With the name change, the club will give up its official membership with the FCA organization.
“We’re not, like, shunned or anything, we just can’t be considered an FCA club, which is fine because we’re technically not anymore,” Olson said. “We still have the same goals and wishes as a club. We just have a different name.”
According to FCS sponsor Cinsy Krehbiel, the name change has had a positive impact.
“I don’t have exact numbers, but my gut feel is [the number of kids in attendance] has gotten larger,” she said. “More people are coming, and that’s what we anticipated. At registration, there were a lot of people who thought that you had to be an athlete — like a varsity athlete — in order to be included. It was a concern for the last year or two that that might be an issue. We anticipated that when we changed the name, we’d get more people coming, and I think that’s what we’re seeing.”

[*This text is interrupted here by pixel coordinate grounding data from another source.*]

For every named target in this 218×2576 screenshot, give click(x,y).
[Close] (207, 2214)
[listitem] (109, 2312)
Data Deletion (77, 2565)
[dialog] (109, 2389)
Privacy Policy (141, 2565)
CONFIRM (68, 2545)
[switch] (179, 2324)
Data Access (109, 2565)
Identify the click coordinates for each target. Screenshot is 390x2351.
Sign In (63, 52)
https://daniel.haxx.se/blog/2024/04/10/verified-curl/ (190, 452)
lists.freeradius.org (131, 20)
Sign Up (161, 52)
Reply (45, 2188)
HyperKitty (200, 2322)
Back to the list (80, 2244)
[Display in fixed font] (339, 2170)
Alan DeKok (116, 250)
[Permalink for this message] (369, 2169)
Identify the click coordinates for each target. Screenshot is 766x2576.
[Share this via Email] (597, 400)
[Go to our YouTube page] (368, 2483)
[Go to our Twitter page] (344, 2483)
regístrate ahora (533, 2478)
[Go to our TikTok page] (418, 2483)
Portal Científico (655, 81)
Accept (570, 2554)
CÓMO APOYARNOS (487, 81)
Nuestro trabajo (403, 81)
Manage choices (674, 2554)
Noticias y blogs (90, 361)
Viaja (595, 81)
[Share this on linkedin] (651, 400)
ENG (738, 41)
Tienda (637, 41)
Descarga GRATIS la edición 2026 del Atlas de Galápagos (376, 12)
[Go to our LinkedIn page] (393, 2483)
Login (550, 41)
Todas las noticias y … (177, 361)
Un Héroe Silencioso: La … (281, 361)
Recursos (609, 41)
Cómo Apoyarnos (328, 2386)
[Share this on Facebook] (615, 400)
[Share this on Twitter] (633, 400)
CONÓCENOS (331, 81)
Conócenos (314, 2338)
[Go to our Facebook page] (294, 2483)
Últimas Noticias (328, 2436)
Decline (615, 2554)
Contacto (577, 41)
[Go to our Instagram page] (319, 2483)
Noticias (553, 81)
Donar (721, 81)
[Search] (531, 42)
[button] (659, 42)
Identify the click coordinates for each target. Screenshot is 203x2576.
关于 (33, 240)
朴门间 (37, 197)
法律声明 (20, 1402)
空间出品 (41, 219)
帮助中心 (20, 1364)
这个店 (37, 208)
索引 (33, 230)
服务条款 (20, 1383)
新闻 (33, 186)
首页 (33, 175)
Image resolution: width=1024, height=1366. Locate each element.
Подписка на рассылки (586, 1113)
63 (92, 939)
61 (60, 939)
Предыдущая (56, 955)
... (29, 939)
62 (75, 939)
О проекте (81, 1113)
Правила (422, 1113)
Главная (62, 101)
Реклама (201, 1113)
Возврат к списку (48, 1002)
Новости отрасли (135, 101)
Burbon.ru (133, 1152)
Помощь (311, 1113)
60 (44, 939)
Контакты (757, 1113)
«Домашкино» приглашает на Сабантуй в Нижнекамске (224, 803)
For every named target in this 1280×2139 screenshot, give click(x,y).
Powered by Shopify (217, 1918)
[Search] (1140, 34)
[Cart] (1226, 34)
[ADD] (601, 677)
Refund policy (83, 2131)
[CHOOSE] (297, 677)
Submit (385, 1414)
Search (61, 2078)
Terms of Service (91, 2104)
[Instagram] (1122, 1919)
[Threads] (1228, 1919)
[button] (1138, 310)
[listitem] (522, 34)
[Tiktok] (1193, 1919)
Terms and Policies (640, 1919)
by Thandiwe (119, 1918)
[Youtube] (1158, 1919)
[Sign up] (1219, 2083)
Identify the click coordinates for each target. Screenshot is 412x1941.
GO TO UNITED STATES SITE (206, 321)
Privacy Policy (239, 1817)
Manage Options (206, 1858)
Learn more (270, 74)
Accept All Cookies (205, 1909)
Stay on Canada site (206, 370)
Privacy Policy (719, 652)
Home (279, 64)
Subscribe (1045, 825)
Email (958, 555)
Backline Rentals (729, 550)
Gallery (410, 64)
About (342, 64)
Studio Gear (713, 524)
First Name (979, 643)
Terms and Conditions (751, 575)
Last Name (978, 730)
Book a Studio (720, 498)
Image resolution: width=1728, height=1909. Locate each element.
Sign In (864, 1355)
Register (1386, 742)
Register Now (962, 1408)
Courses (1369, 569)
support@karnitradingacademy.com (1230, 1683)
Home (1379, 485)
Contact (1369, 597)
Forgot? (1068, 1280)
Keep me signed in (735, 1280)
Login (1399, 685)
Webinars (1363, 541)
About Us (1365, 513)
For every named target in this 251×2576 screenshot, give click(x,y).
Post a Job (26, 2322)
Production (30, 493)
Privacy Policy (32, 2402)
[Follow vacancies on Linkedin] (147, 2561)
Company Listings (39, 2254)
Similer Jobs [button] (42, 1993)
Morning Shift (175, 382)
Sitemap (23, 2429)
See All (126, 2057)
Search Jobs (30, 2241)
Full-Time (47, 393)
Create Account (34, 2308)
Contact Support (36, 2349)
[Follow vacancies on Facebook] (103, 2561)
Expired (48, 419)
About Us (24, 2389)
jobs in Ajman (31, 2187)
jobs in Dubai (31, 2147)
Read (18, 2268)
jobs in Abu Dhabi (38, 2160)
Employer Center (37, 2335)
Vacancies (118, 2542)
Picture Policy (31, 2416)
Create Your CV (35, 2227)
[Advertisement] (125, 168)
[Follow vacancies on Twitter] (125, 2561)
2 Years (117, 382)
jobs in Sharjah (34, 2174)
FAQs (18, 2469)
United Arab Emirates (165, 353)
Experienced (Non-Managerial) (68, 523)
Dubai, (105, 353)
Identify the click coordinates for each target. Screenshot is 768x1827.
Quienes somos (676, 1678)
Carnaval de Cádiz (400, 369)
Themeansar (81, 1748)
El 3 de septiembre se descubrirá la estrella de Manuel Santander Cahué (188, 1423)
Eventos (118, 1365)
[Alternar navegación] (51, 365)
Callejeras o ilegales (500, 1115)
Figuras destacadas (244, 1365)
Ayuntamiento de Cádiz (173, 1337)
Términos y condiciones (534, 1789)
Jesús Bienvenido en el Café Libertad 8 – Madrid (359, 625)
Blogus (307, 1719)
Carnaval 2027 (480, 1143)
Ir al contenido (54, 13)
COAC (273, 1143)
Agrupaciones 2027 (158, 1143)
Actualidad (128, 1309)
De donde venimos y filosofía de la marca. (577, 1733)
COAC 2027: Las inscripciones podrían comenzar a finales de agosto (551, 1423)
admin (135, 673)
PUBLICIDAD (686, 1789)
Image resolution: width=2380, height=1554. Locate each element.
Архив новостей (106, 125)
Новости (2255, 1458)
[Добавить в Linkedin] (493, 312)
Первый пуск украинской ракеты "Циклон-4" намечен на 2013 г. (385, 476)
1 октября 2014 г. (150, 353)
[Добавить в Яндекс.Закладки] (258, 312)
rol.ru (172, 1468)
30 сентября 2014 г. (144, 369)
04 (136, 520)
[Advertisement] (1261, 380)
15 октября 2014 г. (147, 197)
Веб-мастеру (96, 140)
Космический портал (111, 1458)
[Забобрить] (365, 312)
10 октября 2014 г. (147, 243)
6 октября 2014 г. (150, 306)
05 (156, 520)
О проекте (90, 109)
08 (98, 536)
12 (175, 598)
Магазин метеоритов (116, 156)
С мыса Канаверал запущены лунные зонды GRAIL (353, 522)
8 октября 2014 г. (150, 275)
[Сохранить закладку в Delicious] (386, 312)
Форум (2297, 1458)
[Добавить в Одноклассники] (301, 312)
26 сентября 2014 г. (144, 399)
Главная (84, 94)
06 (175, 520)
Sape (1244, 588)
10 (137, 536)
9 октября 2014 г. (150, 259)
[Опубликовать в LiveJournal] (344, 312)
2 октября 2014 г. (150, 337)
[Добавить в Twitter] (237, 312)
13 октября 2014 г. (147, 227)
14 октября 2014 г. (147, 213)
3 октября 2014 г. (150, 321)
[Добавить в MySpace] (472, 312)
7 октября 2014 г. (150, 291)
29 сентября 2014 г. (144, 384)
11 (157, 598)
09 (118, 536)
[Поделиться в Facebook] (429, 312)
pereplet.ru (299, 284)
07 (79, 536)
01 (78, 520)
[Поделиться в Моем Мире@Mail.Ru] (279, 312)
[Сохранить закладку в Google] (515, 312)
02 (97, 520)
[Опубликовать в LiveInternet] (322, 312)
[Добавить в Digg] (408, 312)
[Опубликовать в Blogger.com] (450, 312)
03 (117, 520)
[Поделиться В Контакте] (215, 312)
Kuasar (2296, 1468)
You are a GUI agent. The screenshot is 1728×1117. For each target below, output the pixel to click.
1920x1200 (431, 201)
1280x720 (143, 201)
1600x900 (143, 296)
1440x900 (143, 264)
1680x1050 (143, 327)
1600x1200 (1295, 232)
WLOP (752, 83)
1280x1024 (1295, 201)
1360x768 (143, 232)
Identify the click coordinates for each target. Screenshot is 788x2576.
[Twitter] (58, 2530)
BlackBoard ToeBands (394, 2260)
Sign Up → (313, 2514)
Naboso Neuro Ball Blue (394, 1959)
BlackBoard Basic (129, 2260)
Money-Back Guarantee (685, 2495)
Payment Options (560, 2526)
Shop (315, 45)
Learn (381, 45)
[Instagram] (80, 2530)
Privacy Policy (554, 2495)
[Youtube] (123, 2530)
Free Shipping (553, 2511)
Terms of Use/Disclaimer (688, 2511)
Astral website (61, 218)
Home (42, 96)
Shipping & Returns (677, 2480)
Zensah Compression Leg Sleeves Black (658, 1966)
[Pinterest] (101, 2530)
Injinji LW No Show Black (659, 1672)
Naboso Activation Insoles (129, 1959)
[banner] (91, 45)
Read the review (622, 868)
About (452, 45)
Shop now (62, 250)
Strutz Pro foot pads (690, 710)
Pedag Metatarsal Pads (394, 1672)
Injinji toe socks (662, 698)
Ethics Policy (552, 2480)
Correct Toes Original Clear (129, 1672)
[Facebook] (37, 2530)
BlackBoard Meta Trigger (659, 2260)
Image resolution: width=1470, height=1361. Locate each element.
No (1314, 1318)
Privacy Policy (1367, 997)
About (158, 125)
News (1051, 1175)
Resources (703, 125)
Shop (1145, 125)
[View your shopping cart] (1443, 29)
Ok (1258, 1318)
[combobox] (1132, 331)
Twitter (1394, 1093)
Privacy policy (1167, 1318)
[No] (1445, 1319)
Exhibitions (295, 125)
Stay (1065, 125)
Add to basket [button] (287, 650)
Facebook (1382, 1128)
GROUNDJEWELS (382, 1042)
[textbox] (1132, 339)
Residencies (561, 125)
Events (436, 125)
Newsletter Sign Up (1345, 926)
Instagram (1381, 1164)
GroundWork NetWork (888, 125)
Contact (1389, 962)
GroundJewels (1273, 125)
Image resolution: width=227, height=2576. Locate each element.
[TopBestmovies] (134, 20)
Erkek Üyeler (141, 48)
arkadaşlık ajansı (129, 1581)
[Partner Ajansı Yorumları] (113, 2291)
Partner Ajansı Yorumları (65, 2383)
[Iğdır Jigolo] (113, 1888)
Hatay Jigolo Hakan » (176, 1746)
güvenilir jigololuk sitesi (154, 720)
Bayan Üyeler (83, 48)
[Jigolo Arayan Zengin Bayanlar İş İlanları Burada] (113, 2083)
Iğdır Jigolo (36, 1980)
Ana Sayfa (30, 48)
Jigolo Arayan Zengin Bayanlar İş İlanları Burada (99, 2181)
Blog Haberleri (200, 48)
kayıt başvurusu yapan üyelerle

Word of the new name has begun to spread.
“As a communications officer,I can say that spreading the news that we changed our name should be an easy task to accomplish because we have a Facebook page, we have a Twitter account, and we send emails to a number of people,” Olson said. “We’ve also been trying to see if we could get a spot on WCTZ News and let everyone know about [the name change] because not everyone follows us or has signed up to get the emails.”
The future for the club’s attendance is looking bright.
“I expect that [we’ll grow] as more people come to understand that this is a group of Christian students who meet and share their faith here and want to do service to the school and to the greater community,” Krehbiel said. ” I think as people realize that that’s what this club is about, more will want to be a part of it.”